In the 1800s, new iron and steel production processes revolutionized the world of construction. With sturdy metal beams as their building blocks, architects and engineers could erect monumental skyscrapers hundreds of feet in the air.

But these towers would have been basically unusable if it weren’t for another technological innovation that came along around the same time. Modern elevators are the crucial element that makes it practical to live and work dozens of stories above ground. High-rise cities like New York absolutely depend on elevators. Even in smaller multi-story buildings, elevators are essential for making offices and apartments accessible to handicapped people.


Most elevators work just like a pulley. A very strong metal rope is joined to the top of the elevator car and goes up through a “sheave” in the engine room above the elevator. The sheave is like a pulley wheel with grooves in it to hold the rope tightly. On the other side of the rope is a weight, which is about as heavy as the elevator car when it is half full. This balances the car, so that not too much energy is needed to move it.


Both the weight and the elevator car are held in place by guide rails at the sides of the elevator shaft (the tunnel the elevator is in). A motor can turn the wheel in either direction so that the elevator either goes up or down (with the weight doing the opposite). When you push the button inside the elevator, you activate the motor. When the motor stops, the grooves in the pulley wheel keep the rope in place so the elevator stops moving.


When you step into an elevator and close the door, you had passed through two doors and are now standing in a box (or the elevator car) inside a vertical passageway (called the lift shaft).
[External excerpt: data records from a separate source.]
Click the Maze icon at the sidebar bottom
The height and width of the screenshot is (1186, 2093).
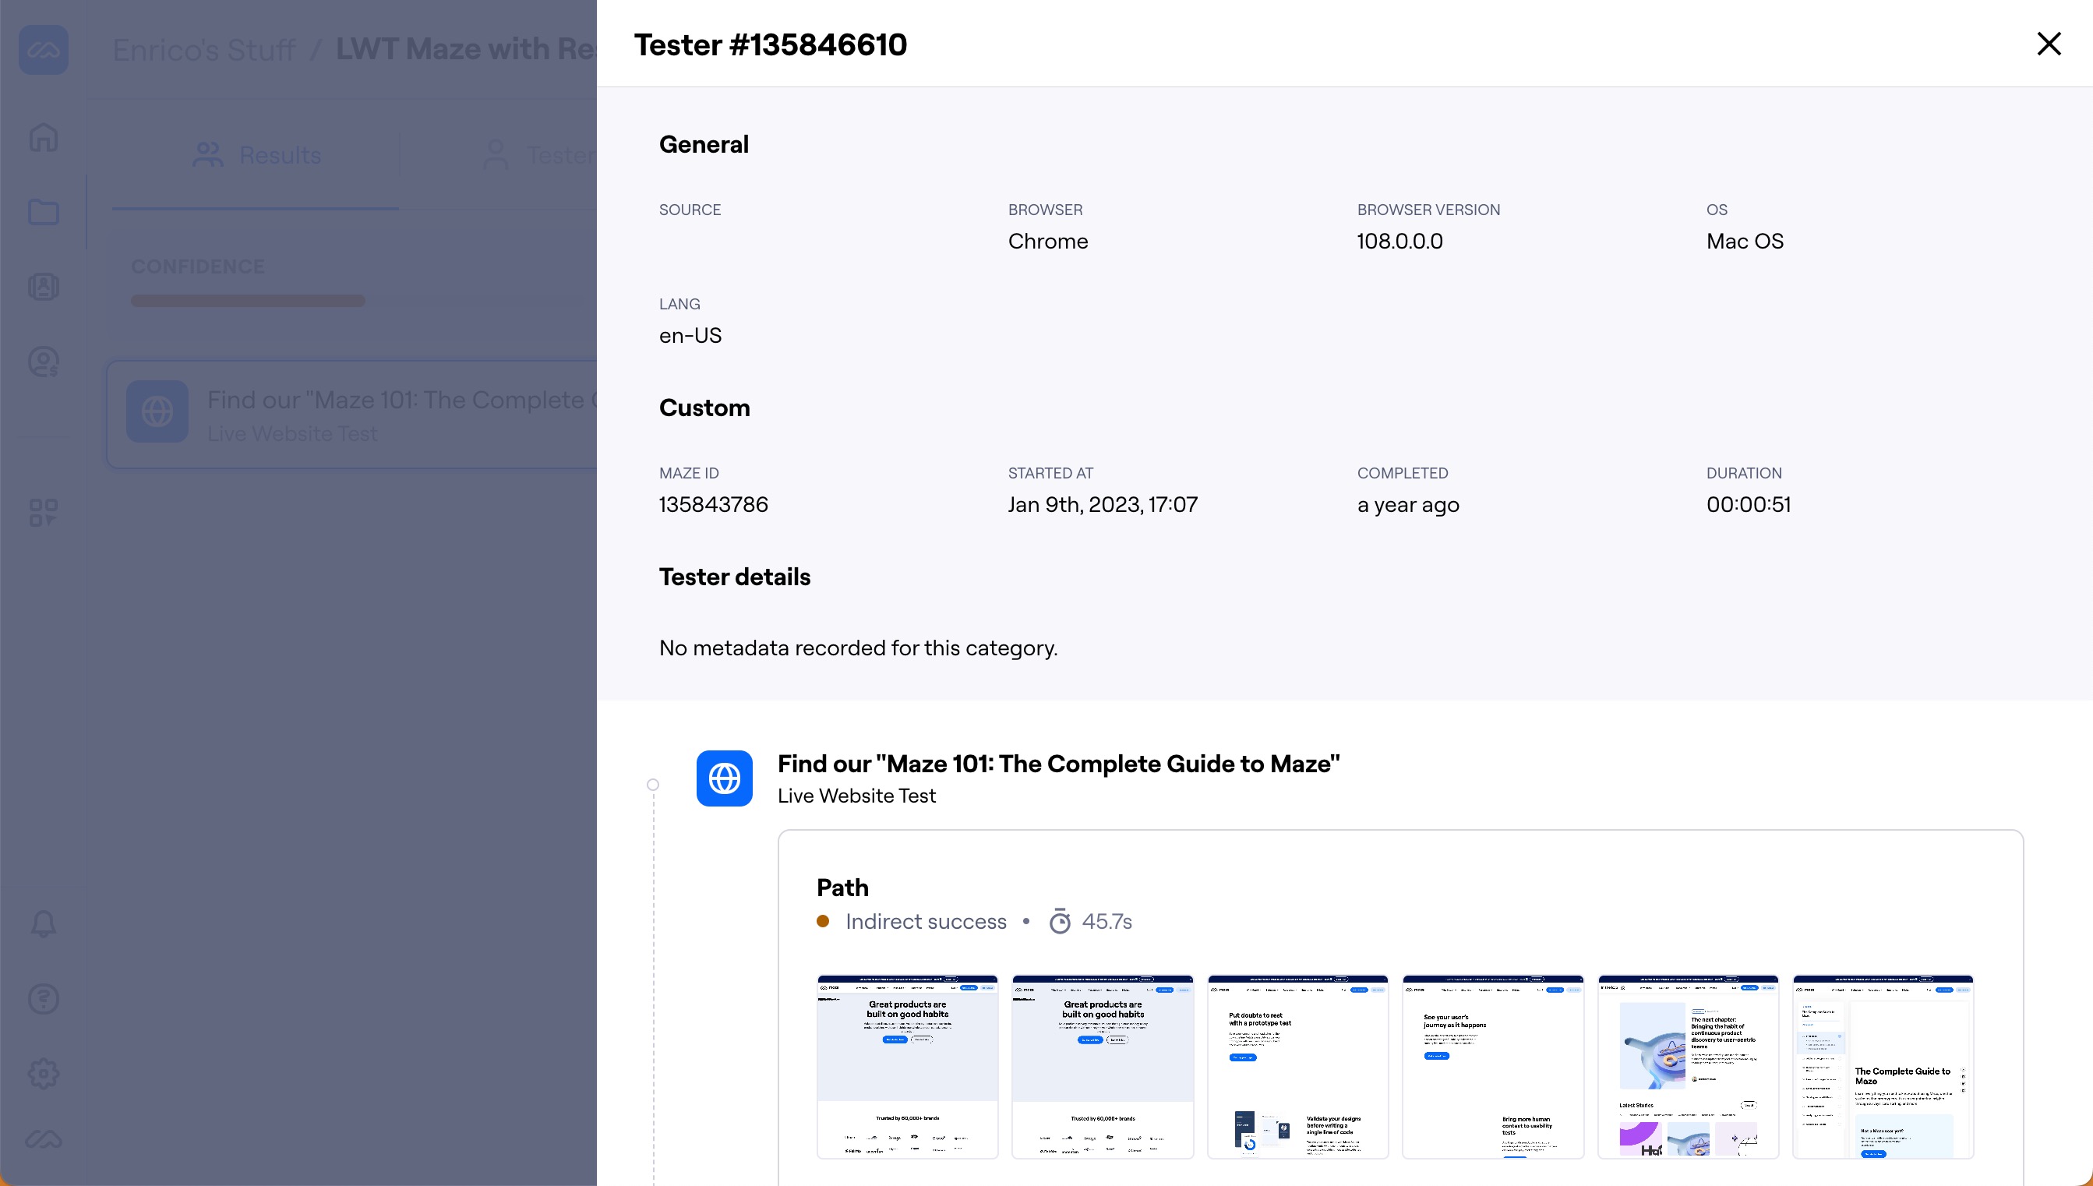[x=43, y=1140]

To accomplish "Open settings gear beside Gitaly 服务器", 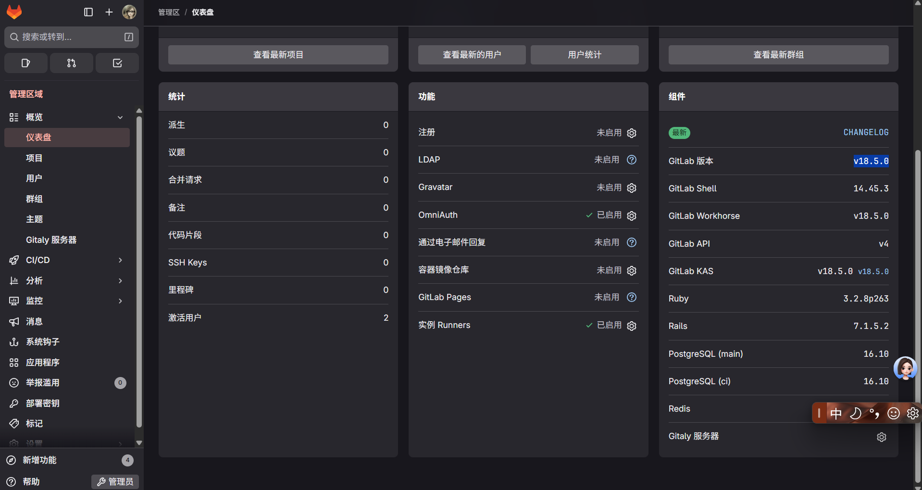I will coord(881,437).
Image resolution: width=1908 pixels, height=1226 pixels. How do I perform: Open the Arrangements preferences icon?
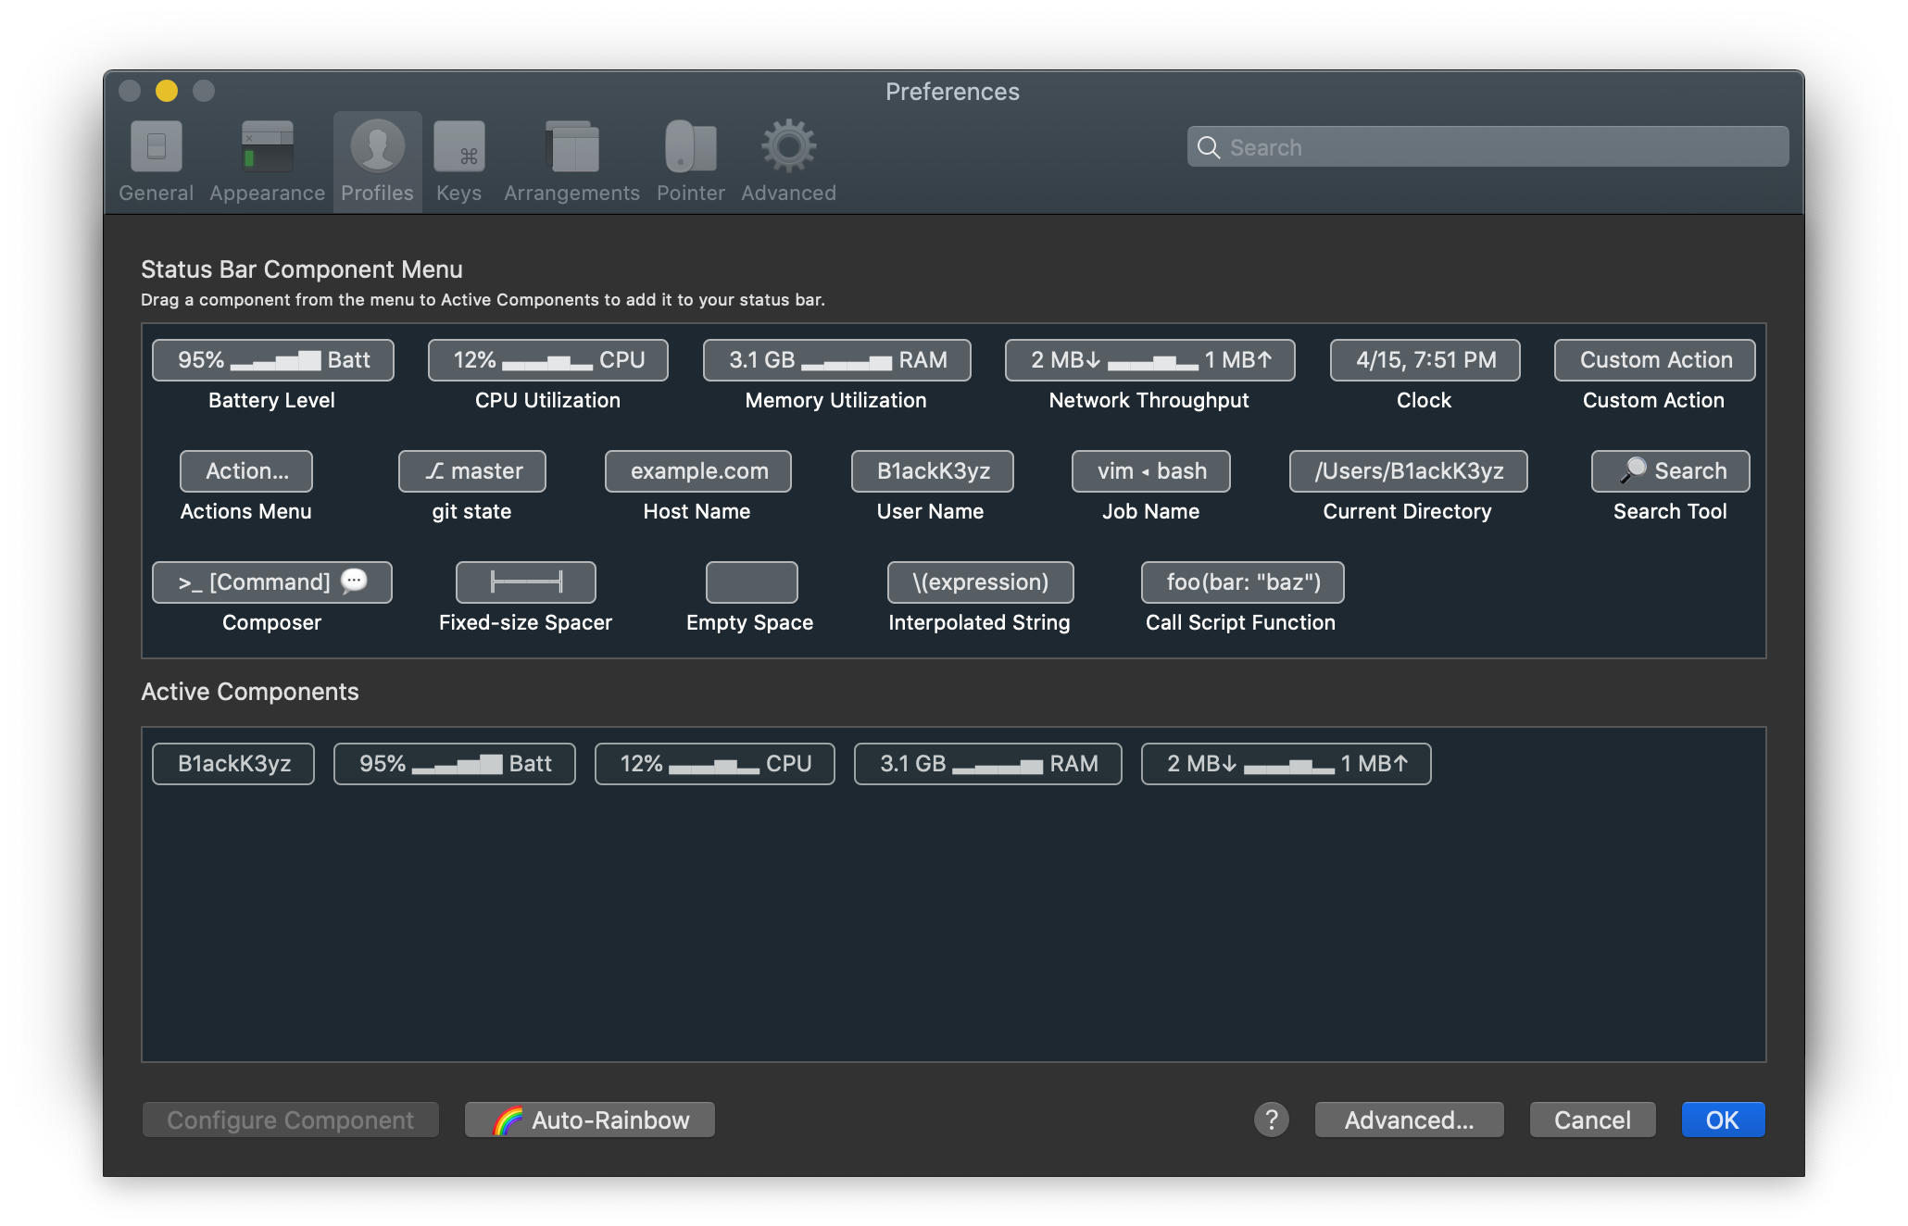[x=571, y=148]
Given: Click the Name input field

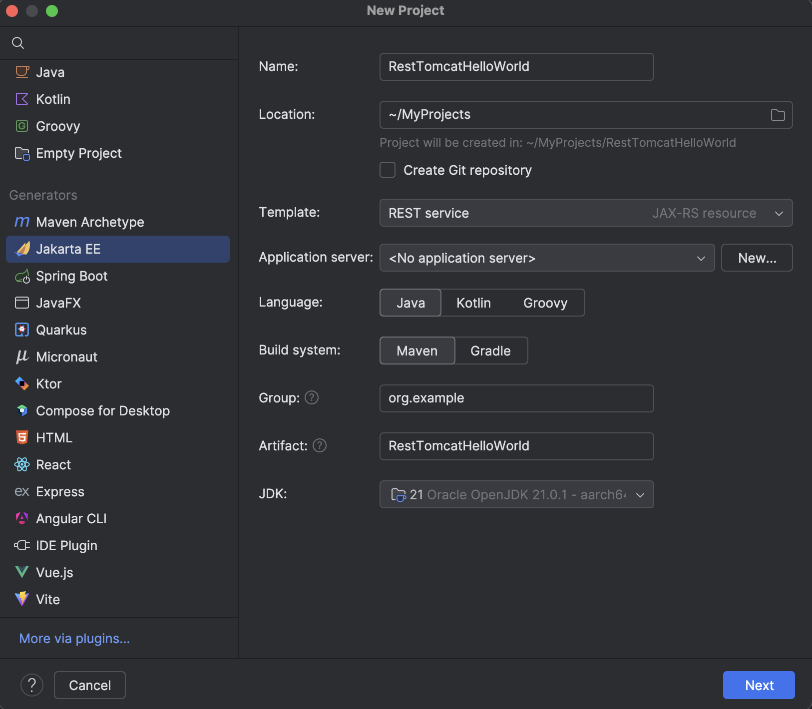Looking at the screenshot, I should point(516,66).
One door is in the walls of the floor that you got off, and the other door is part of the car itself.


Inside the shaft are hoisting cables attached to the top of the car. The cables run over a sheave (pulley) connected to an electric motor at the top of the shaft. The other end of the cables is connected to a heavy steel weight called a counterweight. When the car goes up, the counterweight goes down; when the car goes down, the counterweight goes up.


How the counterweight reduces to a minimum the power needed to operate the elevator …


The weight of counterweight = Weight of the car + (about) ½ of its maximum passenger load


So when the elevator operates, it needs power only to lift the weight of the extra passengers in the car; the rest of the weight is balanced by the counterweight.